• [What is expected]: Below are entries; print them exactly from the first line through the one containing "Given: Click the Bluetooth & devices icon".
-*-*-
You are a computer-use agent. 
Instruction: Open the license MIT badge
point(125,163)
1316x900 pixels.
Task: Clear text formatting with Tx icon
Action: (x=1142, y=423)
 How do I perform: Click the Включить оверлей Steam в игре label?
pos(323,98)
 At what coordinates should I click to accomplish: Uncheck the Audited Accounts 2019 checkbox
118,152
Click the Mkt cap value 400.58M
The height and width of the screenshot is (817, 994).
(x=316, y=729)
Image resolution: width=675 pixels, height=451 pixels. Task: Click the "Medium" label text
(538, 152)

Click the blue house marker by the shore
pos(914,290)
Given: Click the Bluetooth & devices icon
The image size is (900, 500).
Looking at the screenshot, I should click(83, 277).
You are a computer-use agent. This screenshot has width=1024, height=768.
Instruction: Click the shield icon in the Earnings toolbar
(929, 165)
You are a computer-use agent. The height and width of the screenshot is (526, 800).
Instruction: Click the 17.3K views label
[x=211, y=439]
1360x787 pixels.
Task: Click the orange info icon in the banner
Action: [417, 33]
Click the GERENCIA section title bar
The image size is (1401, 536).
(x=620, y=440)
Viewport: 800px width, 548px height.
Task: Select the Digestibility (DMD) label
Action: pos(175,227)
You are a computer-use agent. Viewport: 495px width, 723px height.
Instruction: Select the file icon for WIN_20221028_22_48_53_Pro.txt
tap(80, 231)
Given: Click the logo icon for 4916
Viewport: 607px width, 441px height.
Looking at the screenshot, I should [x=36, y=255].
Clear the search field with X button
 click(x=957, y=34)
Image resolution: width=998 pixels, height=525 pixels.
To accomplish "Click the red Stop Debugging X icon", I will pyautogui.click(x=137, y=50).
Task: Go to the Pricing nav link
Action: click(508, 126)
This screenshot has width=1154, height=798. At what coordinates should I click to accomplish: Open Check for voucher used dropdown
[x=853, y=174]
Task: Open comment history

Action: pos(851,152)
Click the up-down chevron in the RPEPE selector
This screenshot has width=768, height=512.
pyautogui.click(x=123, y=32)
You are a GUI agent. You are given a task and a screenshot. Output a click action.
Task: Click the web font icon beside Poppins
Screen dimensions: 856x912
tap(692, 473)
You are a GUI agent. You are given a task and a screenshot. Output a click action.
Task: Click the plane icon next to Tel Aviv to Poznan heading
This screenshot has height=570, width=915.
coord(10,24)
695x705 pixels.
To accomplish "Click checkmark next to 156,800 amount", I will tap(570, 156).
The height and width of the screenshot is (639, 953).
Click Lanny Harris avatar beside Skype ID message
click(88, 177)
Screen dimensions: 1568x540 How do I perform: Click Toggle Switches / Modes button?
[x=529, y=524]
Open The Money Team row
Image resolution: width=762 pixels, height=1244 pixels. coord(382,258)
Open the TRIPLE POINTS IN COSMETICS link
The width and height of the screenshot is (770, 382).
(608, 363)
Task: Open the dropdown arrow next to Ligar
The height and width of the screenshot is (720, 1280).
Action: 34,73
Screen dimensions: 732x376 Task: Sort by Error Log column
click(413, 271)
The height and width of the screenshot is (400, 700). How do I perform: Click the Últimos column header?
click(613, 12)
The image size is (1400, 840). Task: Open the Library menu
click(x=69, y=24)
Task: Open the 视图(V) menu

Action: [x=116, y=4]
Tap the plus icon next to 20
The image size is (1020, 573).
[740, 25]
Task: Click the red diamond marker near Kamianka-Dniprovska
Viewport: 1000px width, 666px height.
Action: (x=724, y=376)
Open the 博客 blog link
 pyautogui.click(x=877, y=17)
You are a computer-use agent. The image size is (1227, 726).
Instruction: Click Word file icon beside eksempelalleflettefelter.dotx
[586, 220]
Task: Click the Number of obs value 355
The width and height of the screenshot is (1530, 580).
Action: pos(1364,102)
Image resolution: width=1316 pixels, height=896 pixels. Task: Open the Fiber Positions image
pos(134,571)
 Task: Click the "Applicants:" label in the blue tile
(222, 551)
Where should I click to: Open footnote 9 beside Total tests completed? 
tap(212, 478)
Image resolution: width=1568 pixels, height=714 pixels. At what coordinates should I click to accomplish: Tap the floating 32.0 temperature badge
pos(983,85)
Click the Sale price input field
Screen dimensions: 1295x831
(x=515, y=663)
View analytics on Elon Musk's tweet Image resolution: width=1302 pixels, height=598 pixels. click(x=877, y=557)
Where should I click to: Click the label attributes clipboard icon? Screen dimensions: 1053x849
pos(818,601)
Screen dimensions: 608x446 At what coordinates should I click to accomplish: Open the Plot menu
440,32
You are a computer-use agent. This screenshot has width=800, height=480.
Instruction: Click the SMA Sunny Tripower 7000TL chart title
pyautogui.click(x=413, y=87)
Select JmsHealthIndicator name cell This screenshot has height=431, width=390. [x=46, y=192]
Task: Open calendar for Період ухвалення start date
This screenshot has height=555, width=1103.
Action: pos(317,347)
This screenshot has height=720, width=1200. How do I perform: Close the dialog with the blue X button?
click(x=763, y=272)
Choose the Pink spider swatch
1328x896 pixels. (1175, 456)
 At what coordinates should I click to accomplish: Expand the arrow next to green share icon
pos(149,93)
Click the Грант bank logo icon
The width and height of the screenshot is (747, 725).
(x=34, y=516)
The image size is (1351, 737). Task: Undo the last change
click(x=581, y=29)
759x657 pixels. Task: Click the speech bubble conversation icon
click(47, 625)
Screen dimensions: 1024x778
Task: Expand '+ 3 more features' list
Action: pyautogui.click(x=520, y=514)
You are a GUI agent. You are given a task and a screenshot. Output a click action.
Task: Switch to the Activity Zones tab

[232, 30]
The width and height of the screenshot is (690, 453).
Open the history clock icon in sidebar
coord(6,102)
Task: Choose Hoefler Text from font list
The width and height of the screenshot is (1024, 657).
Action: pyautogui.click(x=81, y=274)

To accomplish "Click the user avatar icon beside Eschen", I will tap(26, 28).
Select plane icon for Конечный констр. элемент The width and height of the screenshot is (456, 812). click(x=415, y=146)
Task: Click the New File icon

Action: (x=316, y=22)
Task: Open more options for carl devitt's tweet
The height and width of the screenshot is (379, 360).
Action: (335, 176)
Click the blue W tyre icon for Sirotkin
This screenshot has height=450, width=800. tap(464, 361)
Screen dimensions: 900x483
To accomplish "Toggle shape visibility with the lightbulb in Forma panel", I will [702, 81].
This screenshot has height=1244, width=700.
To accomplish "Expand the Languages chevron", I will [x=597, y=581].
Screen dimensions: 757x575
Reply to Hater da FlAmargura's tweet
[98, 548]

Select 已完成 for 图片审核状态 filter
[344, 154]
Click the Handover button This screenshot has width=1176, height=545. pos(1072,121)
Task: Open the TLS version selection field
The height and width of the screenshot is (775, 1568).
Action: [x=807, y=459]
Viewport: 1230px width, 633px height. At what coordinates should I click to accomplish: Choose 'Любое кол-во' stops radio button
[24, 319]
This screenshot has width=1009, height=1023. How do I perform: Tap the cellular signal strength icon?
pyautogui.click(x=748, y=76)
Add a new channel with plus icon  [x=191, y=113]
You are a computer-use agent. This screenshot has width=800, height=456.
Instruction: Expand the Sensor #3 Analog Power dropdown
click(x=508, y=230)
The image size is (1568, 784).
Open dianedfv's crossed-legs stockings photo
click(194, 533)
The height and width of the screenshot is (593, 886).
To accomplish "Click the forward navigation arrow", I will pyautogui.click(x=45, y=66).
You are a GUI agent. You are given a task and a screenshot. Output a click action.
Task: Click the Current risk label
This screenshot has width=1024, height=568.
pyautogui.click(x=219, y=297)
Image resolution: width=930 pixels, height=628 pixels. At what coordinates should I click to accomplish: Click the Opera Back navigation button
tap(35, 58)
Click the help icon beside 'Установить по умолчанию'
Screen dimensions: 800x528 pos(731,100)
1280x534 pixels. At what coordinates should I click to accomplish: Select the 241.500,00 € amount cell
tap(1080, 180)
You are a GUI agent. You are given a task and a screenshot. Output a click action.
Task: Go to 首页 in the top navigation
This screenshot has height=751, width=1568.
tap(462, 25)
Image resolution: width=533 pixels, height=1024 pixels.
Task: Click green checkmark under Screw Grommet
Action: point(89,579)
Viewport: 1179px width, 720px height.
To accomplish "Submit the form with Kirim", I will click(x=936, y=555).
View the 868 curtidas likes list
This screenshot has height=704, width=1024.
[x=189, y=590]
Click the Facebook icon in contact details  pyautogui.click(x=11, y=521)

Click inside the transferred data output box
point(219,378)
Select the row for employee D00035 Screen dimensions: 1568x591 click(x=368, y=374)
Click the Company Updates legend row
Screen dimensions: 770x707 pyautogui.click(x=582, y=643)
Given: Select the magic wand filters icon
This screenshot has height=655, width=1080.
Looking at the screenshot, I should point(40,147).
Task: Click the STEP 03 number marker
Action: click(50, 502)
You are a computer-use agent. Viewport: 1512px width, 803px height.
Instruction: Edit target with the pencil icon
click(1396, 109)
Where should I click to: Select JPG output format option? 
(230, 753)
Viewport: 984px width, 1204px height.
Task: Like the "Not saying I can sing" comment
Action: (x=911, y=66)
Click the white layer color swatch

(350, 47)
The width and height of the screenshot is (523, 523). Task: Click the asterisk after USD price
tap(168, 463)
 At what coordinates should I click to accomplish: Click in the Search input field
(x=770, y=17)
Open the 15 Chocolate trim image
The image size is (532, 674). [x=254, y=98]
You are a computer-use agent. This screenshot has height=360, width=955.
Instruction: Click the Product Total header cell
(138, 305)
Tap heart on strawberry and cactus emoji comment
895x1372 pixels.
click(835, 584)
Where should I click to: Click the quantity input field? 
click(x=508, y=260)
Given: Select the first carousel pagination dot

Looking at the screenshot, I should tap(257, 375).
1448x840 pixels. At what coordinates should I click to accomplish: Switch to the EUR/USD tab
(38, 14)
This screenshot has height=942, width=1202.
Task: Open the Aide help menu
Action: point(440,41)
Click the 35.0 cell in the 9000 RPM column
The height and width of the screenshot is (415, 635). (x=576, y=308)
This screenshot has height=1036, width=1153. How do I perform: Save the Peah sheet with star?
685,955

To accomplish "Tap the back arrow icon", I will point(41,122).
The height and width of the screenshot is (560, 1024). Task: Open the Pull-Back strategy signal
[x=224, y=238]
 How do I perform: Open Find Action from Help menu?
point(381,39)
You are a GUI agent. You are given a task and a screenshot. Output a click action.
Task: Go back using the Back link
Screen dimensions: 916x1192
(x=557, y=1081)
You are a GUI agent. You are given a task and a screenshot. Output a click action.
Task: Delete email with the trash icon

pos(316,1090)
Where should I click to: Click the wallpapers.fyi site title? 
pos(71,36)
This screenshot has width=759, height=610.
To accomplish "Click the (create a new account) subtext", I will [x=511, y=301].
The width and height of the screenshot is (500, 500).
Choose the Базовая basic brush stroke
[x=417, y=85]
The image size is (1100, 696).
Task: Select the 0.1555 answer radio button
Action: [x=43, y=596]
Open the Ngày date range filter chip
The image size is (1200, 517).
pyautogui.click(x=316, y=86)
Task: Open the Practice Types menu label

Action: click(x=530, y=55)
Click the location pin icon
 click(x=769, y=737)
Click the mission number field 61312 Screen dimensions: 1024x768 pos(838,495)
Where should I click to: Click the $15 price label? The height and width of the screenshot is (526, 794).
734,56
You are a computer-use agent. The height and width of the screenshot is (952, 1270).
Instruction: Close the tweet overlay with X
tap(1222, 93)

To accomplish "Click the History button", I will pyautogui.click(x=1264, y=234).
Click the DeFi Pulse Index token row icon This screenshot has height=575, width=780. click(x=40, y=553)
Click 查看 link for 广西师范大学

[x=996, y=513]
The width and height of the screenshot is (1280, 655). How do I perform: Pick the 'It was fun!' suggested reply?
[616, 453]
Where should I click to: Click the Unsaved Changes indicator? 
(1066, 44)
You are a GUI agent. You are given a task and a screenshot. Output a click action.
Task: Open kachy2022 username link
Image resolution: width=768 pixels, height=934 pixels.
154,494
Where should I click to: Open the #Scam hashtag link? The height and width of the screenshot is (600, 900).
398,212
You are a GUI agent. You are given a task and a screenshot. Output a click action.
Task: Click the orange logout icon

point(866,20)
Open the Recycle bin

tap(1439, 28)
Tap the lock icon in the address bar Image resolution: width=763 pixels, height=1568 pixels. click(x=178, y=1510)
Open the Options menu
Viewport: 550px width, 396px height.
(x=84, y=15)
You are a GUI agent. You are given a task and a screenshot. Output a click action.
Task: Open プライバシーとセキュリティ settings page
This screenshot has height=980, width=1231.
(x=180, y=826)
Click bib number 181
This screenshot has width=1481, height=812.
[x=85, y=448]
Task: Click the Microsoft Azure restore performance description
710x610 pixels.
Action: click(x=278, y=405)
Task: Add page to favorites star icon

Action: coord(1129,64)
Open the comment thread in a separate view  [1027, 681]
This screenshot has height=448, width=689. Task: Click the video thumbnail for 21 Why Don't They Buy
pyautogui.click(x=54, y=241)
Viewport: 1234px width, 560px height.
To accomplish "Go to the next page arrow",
-*-*-
• [Solution]:
You are a computer-use agent. 
Instruction: Open the license MIT badge
point(125,163)
1316x900 pixels.
Task: Clear text formatting with Tx icon
Action: (x=1142, y=423)
 How do I perform: Click the Включить оверлей Steam в игре label?
pos(323,98)
 At what coordinates should I click to accomplish: Uncheck the Audited Accounts 2019 checkbox
118,152
Click the Mkt cap value 400.58M
The height and width of the screenshot is (817, 994).
(x=316, y=729)
Image resolution: width=675 pixels, height=451 pixels. Task: Click the "Medium" label text
(538, 152)

Click the blue house marker by the shore
pos(914,290)
Given: Click the Bluetooth & devices icon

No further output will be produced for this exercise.